Could there possibly be a more symbolic affliction in these Trumpian times?

Last week, the headlines were about an outbreak of syphilis in Alberta. But rates are also soaring all over the developed world, including the in United States and across Europe, Japan, Australia and elsewhere.

As with all infectious diseases, marginalized communities such as Indigenous peoples and men who have sex with men are hit hardest. Syphilis is caused by the bacterium Treponema pallidum, a sexually transmitted infection that can be spread by oral, genital or anal contact. The first symptoms, chancres, are easy to miss.

Historically, it is one of the most stigmatized, disgraceful illnesses known to man, associated with promiscuity, bohemianism and other liberal, irreligious attitudes. The origins of syphilis are unclear and hotly disputed. One theory holds that it has been around since 15,000 BC, spreading and mutating like other treponemal diseases such as yaws, bejel and pinta.

The more widely promoted theory is that syphilis was brought to Europe from America by Christopher Columbus and his crew. That’s because, in 1495 (two years after Columbus returned from his first voyage), an epidemic broke out among French soldiers who invaded Naples, and subsequently spread across Europe, then to Africa and Asia, usually starting in war zones.

Traditionally, countries blame neighbouring (or enemy) states for outbreaks. In Germany and England, syphilis was known as the French disease; Russians called it Polish disease; in India, Muslims blamed Hindus, and vice versa.

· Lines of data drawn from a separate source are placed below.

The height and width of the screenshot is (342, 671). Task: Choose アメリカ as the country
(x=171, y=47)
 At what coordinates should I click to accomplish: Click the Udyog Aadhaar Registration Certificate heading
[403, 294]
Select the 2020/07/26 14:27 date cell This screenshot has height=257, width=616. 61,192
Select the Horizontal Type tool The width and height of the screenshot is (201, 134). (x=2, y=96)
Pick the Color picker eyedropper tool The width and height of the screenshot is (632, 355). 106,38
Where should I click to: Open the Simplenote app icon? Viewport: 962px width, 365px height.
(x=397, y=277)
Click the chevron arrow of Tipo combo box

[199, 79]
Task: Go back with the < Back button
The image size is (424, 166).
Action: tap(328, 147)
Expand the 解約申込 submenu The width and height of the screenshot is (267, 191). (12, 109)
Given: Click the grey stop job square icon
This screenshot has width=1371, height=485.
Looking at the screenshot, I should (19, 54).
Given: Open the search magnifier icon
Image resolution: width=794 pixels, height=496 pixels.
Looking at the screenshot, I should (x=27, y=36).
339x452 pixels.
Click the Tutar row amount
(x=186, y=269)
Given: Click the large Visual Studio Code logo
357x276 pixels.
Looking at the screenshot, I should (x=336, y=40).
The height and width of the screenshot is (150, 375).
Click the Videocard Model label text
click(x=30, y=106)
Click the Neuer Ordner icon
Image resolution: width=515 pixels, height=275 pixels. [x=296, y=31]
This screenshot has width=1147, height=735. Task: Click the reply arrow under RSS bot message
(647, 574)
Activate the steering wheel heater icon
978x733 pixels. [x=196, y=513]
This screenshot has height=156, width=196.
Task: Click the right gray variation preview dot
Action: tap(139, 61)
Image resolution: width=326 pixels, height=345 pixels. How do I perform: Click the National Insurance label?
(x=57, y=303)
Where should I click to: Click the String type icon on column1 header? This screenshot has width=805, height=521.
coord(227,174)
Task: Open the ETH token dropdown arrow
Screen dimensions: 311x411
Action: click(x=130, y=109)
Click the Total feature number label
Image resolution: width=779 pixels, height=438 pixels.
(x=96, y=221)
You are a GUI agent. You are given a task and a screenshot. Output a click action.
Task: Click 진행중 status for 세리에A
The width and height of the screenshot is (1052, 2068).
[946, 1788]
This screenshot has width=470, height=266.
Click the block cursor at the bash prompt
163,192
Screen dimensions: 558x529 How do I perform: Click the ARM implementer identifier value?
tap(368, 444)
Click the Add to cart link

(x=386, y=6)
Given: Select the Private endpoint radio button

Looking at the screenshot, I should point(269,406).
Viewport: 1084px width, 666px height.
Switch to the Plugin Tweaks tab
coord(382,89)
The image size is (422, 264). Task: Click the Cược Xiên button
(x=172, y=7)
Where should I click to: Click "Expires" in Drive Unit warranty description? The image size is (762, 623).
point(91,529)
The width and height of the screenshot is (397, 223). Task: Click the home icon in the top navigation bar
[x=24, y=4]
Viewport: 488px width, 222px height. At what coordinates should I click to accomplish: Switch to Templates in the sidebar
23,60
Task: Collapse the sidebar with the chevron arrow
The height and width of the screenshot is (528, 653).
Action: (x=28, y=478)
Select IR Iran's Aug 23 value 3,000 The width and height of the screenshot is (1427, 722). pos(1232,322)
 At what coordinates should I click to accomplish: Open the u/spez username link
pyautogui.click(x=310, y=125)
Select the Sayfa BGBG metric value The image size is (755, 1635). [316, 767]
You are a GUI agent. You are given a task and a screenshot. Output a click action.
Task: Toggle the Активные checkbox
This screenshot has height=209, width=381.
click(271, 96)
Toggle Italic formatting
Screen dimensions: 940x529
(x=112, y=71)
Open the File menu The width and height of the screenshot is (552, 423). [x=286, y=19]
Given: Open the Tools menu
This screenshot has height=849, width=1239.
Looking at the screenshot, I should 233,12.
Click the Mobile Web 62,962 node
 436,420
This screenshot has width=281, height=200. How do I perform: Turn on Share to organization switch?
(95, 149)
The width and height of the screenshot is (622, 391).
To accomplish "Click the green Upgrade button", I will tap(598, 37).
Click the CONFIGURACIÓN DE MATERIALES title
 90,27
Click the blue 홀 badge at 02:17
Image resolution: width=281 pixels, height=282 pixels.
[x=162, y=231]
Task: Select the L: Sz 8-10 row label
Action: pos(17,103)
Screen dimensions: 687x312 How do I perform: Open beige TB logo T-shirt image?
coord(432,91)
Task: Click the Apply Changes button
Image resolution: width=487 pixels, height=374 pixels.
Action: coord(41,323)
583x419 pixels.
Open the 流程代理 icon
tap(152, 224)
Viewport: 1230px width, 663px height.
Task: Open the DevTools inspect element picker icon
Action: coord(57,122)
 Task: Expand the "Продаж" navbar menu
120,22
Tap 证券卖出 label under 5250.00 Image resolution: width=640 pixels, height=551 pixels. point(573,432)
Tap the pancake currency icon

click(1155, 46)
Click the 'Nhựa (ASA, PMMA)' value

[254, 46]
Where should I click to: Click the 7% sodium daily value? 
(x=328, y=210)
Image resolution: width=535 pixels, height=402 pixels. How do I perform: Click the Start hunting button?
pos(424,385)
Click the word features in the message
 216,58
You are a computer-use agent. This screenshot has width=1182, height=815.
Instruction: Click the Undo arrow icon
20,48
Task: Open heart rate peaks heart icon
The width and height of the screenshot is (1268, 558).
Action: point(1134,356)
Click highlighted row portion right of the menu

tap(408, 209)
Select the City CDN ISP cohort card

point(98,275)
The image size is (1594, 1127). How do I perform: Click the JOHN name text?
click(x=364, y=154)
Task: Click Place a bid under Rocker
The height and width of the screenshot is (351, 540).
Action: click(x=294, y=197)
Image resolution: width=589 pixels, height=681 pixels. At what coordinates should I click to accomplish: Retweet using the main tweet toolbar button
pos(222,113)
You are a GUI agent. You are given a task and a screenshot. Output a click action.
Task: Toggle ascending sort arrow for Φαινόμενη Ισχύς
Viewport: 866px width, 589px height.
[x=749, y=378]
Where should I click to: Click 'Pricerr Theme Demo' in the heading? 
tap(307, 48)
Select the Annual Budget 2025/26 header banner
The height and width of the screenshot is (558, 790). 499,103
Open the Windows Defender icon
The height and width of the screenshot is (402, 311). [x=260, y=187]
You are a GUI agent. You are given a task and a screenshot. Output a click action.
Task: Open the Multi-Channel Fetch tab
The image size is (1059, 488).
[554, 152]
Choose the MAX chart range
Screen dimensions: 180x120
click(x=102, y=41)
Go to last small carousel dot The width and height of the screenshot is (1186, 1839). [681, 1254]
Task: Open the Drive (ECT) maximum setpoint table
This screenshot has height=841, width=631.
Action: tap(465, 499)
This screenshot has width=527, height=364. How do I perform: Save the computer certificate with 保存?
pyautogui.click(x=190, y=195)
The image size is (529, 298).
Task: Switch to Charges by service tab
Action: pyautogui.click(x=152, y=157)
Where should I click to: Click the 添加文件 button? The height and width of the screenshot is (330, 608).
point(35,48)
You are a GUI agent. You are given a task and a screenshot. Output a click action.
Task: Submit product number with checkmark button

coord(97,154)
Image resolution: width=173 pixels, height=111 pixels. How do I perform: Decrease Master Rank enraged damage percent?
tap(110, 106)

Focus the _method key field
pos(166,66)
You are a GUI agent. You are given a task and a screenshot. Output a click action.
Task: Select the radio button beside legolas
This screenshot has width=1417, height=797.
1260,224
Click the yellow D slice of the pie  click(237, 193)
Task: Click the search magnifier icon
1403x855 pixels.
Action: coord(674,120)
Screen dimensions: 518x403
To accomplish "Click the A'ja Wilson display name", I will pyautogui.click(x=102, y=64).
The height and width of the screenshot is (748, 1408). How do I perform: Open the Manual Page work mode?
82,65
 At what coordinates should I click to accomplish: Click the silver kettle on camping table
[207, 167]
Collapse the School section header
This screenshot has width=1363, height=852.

For centuries, sexually transmitted infections such as syphilis and gonorrhea were commonplace, and the symptoms were gruesome and often fatal. The makeshift remedies were often as bad, or worse, than the illness. Syphilis, for example, was treated with mercury, and patients often succumbed to mercury poisoning.

After the bacterium was identified in 1905, the treatment switched to a derivative of arsenic. It was not until the discovery of penicillin and its broad availability in the early 1940s that syphilis became easily and effectively treatable, and it remains so to this day.

Yet, even after treatment was available, there were some horrific experiments, such as the Tuskegee study, in which hundreds of African-American men with syphilis were left untreated for 40 years (1932-72) so researchers could track symptoms of the disease.

Today, as with many infectious diseases, it is on the prevention side of the equation where we’re failing. There is a variety of theories about why syphilis rates are soaring: The popularity of hookup apps such as Grindr and Tinder; condom fatigue; reduced fear of HIV; and increases in sex under the influence as binge drinking and use of party drugs increases.

They probably all play a role, but you can also poke holes in each of those claims. For example, rates of syphilis are rising way faster than gonorrhea or chlamydia, all of which can be prevented by condom use. While hookup apps are popular, studies show that, over all, younger people are delaying having sex and have fewer sexual partners.

The data show that the rise of syphilis cases is primarily among men who have sex with men. But, again, this is a group whose members tend to get tested routinely, so that can be misleading. There is also evidence that men infected with HIV and treated with anti-retrovirals could be more susceptible to infection with syphilis.

In other words, there is a complex intermingling of factors that we don’t fully understand.

What we do know is that, as has been the cases for centuries, it is those with the most sexual contact who are most at risk of contracting syphilis, and it is those who are untreated who suffer the greatest harm. (Pregnant women are especially at risk because the bacterium can cause stillbirths and causes deformities to the fetus.)

Instead of fretting about outbreaks of syphilis and looking for individuals or specific groups to blame, we need to arm people – especially sexually active young people – with the tools to protect themselves, including sex education and easy access to condoms.